Note also that in the final system HDSCELL is replaced with a longer string that we know is longer that DAT__SZNAM (so that we can not end up with the name by mistake or fluke through the HDS layer).
Slices of an array structure break this, as does vectorization (which is used by HDSTRACE a lot).
HDS can do type conversion from/to strings for numeric and logical types. HDF5 can not do that in a H5Dwrite call so the type conversion has to happen in datPut before that. The parameter system relies on this as parameters are always supplied as strings but the correct values are stored in the HDS parameter file.
hdsLink
and hdsFlush
are implemented above HDF5. A hash table and
vector of locators is used to keep track of group membership. Uses
uthash.
hdsClose
is documented to be obsolete but it is still called throughout
ADAM. Currently just calls datAnnul
.
Does HDF5 have the concept of a secondary locator?
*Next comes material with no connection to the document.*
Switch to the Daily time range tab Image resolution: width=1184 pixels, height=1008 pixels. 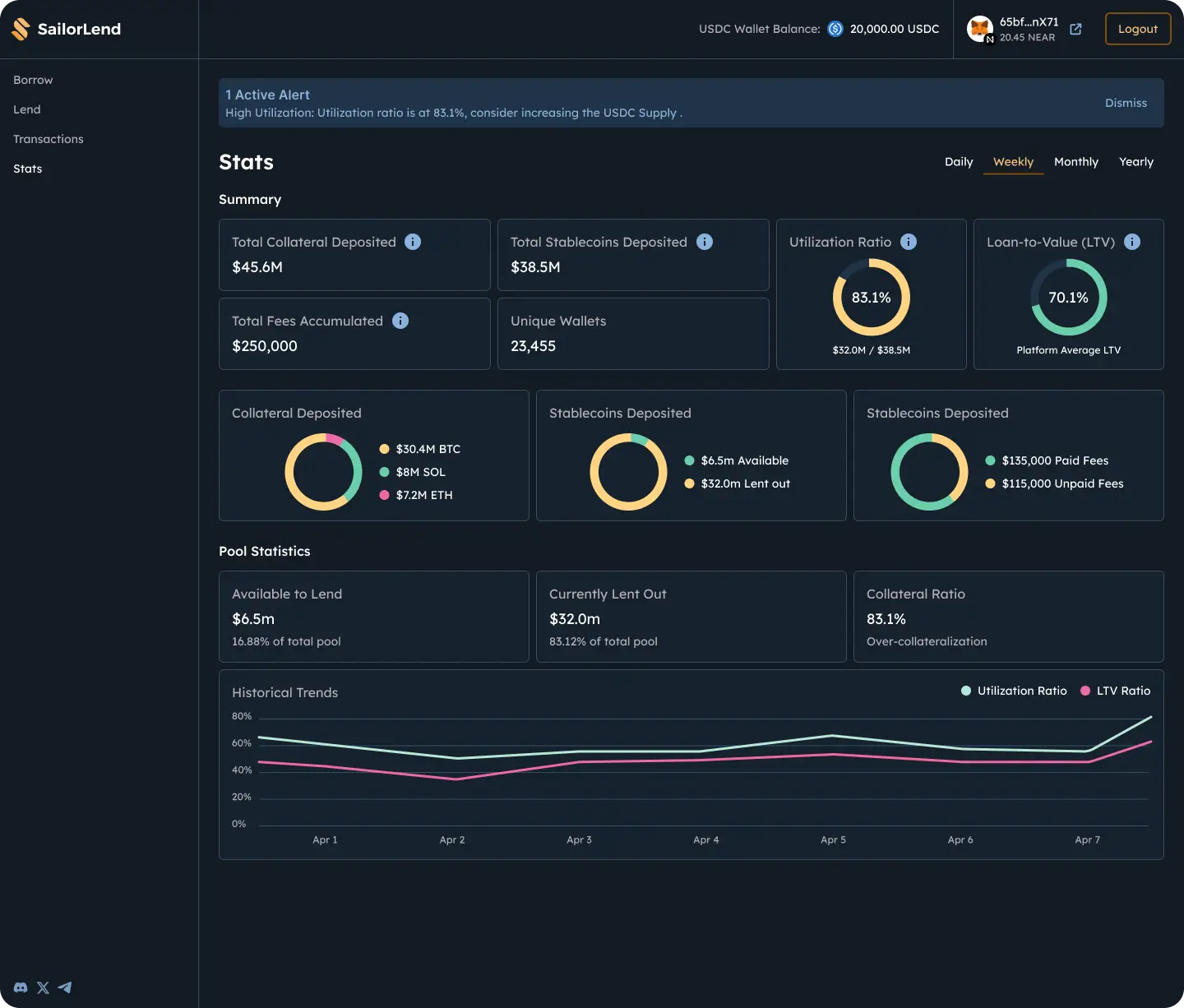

HDS defaults to top-level locators being "primary" and all other locators being
"secondary". HDS is allowed to close the file if all primary locators are annulled.
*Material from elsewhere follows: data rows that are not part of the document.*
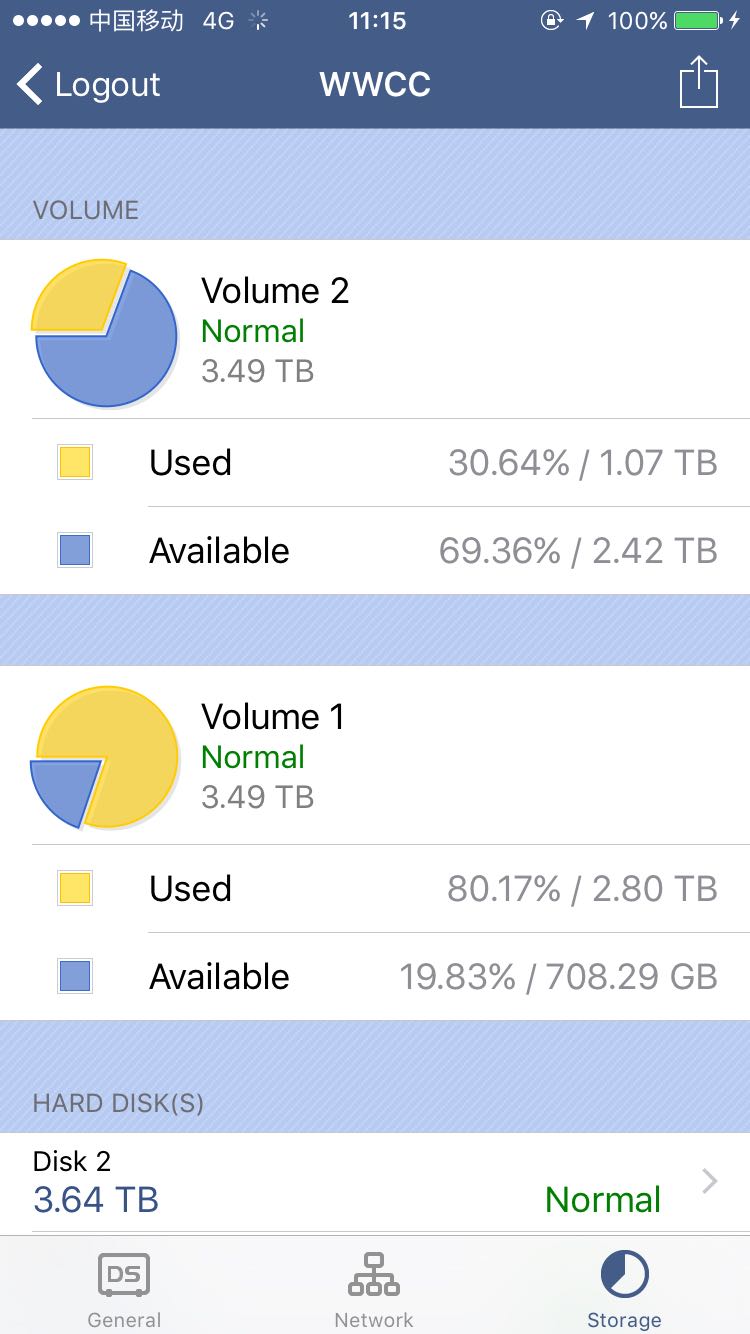Image resolution: width=750 pixels, height=1334 pixels.
Task: Tap yellow Used swatch under Volume 1
Action: [x=75, y=889]
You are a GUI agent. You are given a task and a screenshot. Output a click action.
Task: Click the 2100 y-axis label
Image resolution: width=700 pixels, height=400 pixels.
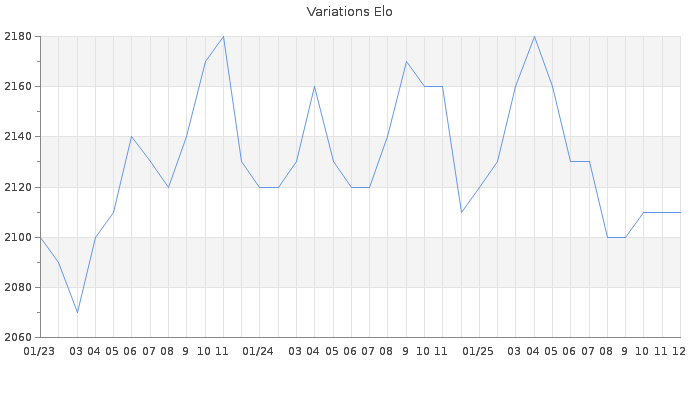pyautogui.click(x=19, y=237)
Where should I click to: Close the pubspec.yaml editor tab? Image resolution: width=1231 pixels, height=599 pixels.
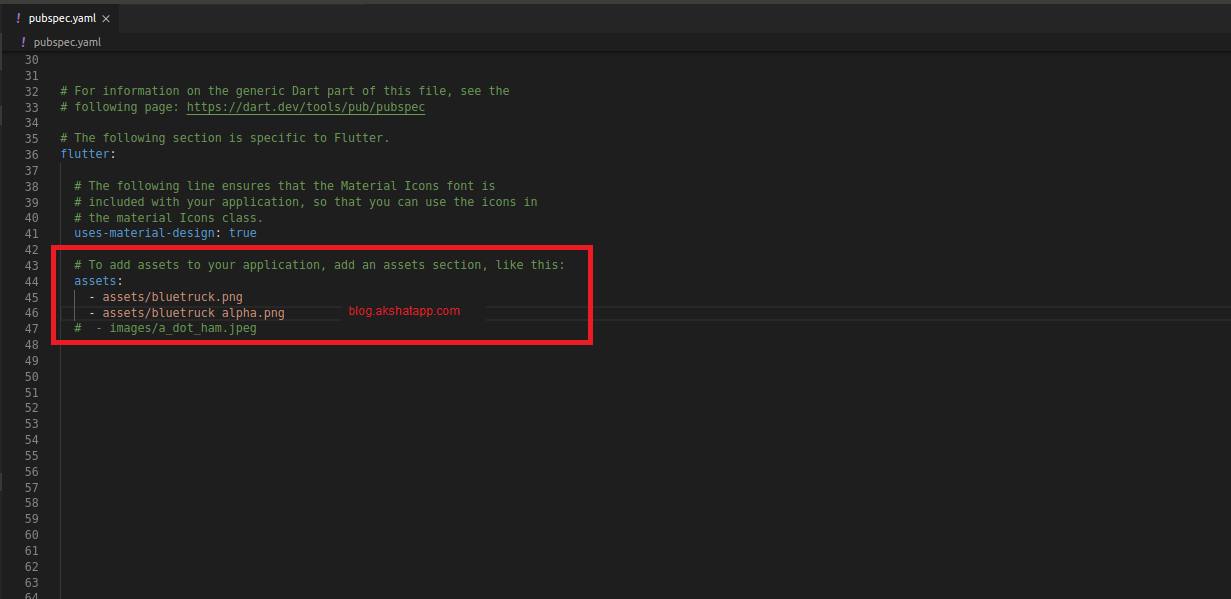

A secondary locator can be promoted to a primary locator using datPrmry
. In
HDF5 it seems that all locators are primary.
In Starlink software only one routine in NDF every sets a primary locator
to a secondary locator (ndf1_htop.f
), all others are setting to primary.
hdsLock
requires access to the underlying file descriptor associated with
the file. This is hard to obtain and no Starlink software calls the routine.
hdsFree
will not complain as it is only meant to do something if hdsLock
has been called.
datRef
and datMsg
currently do not report the full path to a file,
unlike the HDS library. This is presumably an error in hdsTrace()
implementation which may have to determine the directory. (and
furthermore we may have to store the directory at open time in case a
chdir
happens).
datParen
does not currently work out when it hits the top of the
group hierarchy.